Hypothesis

We propose that integrating mitochondrial redox-sensitive signaling pathways—specifically the NAD+/NADH ratio and ROS-mediated activation of Nrf2/KEAP1—into aging digital twins creates a closed-loop system where real-time biomarker fluxes directly modulate intervention dosing, transforming static forecasts into adaptive therapeutic agents.

Mechanistic Rationale

Current digital twins rely on intermittent biomarker snapshots (epigenetic clocks, CRP, wearables) to predict trajectories but lack fast‑acting physiological readouts that reflect instantaneous cellular stress. Mitochondrial redox state changes within minutes to hours in response to nutrients, exercise, or drugs, and can be sampled non‑invasively via circulating cell‑free DNA oxidation signatures or wearable‑detectable NADH fluorescence. By feeding these dynamic redox indices into the AI core, the twin can instantly simulate the impact of a candidate intervention on downstream pathways (e.g., mTOR inhibition, senescent cell clearance) and adjust dosing before maladaptive cascades accumulate.

Testable Predictions

1. In a cohort of older adults undergoing rapamycin supplementation, real‑time NAD+/NADH ratios measured via a wearable biosensor will predict short‑term changes in epigenetic age acceleration (ΔDNAmAge) more accurately than baseline CRP or IL‑6 levels.
2. Digital twin simulations that incorporate redox feedback will reduce the variance of predicted frailty index trajectories by at least 30% compared with models using only static multimodal inputs.
3. Closed‑loop adjustment of rapamycin dose guided by redox‑triggered alerts will achieve equivalent or superior improvement in gait speed with lower cumulative drug exposure than fixed‑dose regimens in a randomized crossover trial.

Experimental Design

• Enroll 120 participants aged 70‑85, stratify by sex and baseline frailty.
• Equip each with a multimodal wearable that records heart rate variability, activity, and a prototype NAD+/NADH fluorescence sensor (validated against plasma metabolomics).
• Collect baseline multimodal data (epigenetic clock, proteomics, EHR) to initialize each participant's digital twin per 1 and 2.
• Randomize to either (a) standard care with quarterly clinician‑reviewed twin predictions, or (b) closed‑loop arm where the twin continuously ingests redox data and recommends rapamycin dose adjustments via a clinician-in-the-loop interface.
• Primary outcome: change in frailty index over 6 months; secondary: epigenetic age acceleration, incidence of adverse events, total rapamycin exposure.
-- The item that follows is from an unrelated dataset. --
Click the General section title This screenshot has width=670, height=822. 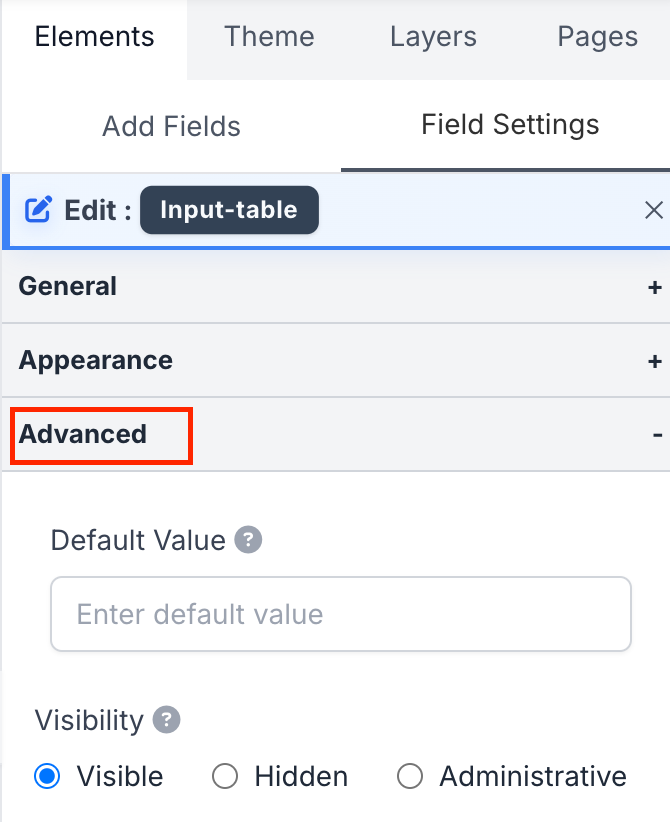(68, 287)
Potential Challenges and Mitigations

• Sensor accuracy: address by calibrating wearable redox readouts against monthly blood draws and using error‑correction layers in the AI model 4.
• Algorithmic opacity: employ explainable‑AI modules to surface which redox features drove dose changes, satisfying transparency requirements 5.
• Generalizability: include diverse socioeconomic strata to counter performance biases noted in prior work 5.

If validated, this hypothesis would transform digital twins from prognostic dashboards into physiologically responsive actuators, fulfilling the promise of precision gerontology.